Top of INPUT FOR THIS TASK
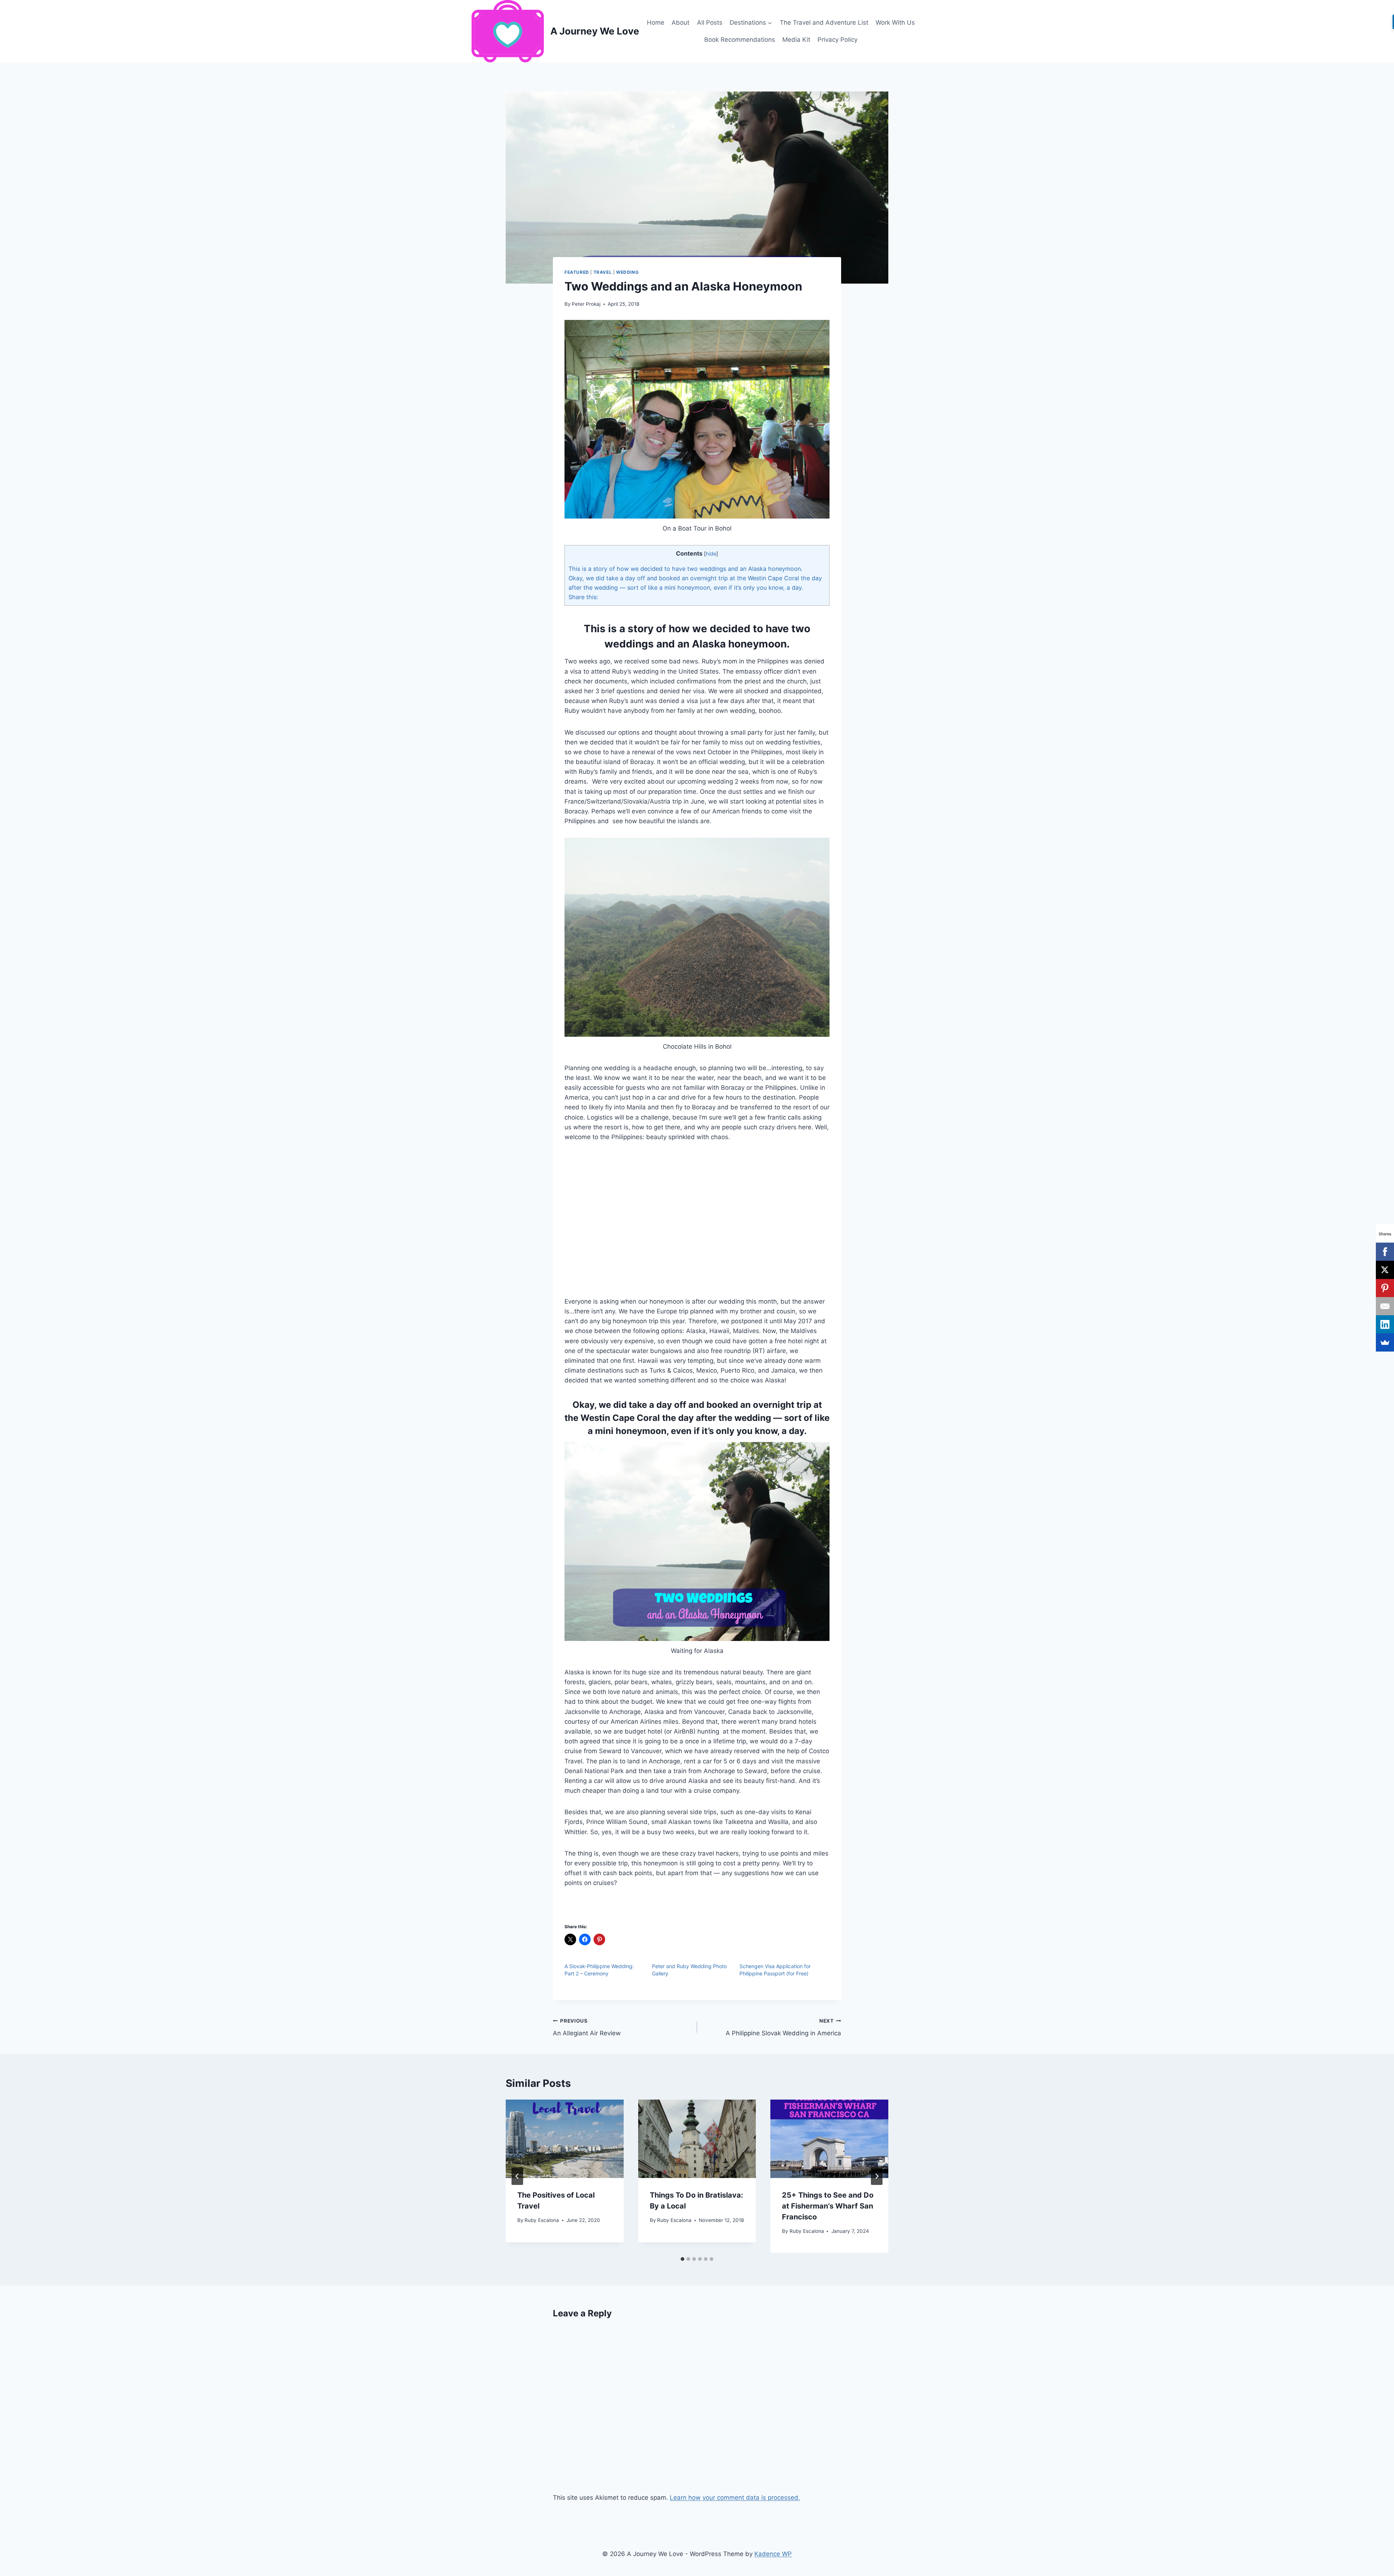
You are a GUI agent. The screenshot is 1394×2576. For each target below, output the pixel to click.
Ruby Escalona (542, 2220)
Bottom of INPUT FOR THIS TASK
Top of INPUT FOR THIS TASK
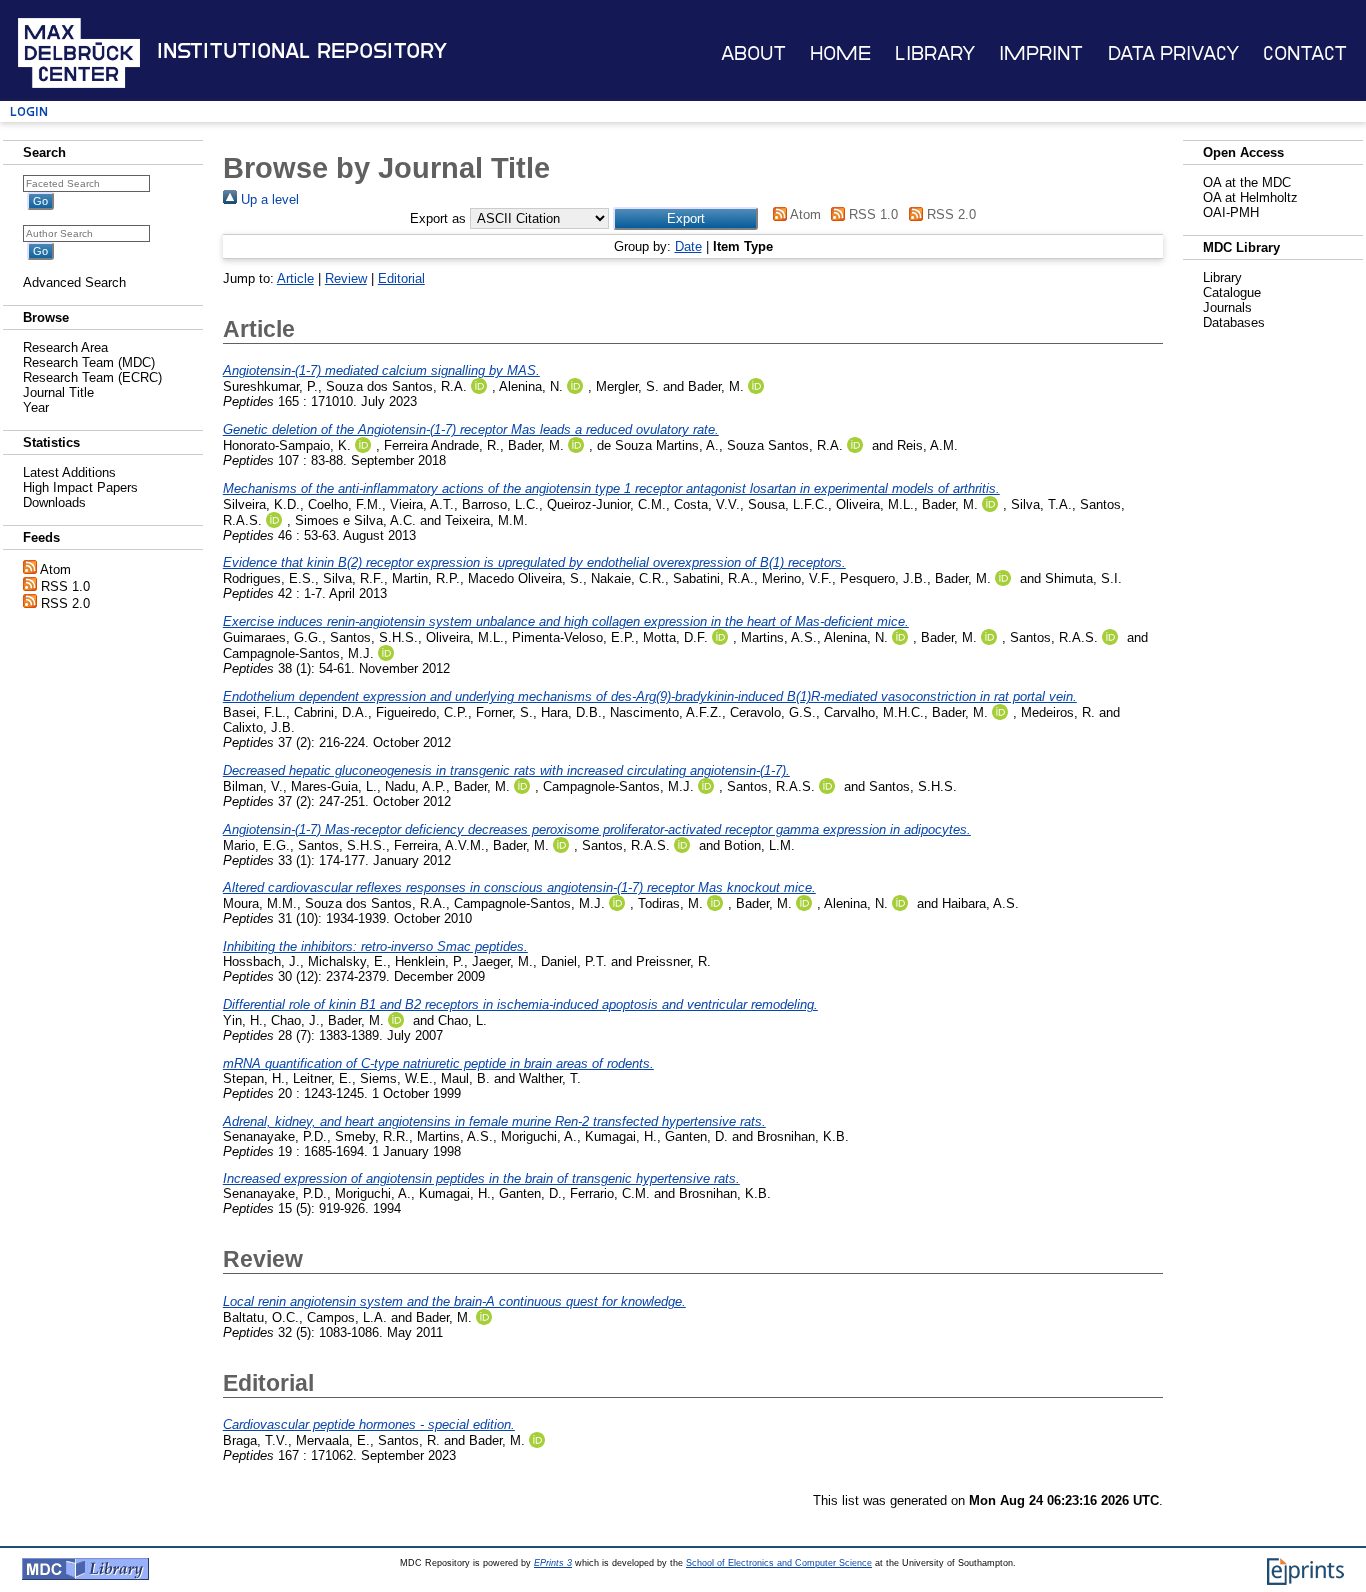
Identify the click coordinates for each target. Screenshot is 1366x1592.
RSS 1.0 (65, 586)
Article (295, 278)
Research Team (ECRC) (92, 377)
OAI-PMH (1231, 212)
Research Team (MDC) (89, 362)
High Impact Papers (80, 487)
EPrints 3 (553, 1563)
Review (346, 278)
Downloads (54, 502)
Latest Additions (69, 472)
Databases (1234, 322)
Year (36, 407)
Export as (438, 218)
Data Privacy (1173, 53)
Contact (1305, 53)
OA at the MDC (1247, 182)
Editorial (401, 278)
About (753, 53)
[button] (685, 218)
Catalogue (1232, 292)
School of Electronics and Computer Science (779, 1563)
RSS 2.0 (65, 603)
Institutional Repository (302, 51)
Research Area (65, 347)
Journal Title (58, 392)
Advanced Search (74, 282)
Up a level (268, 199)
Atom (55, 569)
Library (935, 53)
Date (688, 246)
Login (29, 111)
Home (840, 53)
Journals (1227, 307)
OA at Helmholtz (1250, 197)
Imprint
Bottom of INPUT FOR THIS TASK
### WHAT NEEDS TO BE DONE
Counting only lines that hold "Research", state how many appear in the records, and give nothing but the number.

### EXERCISE ANSWER
3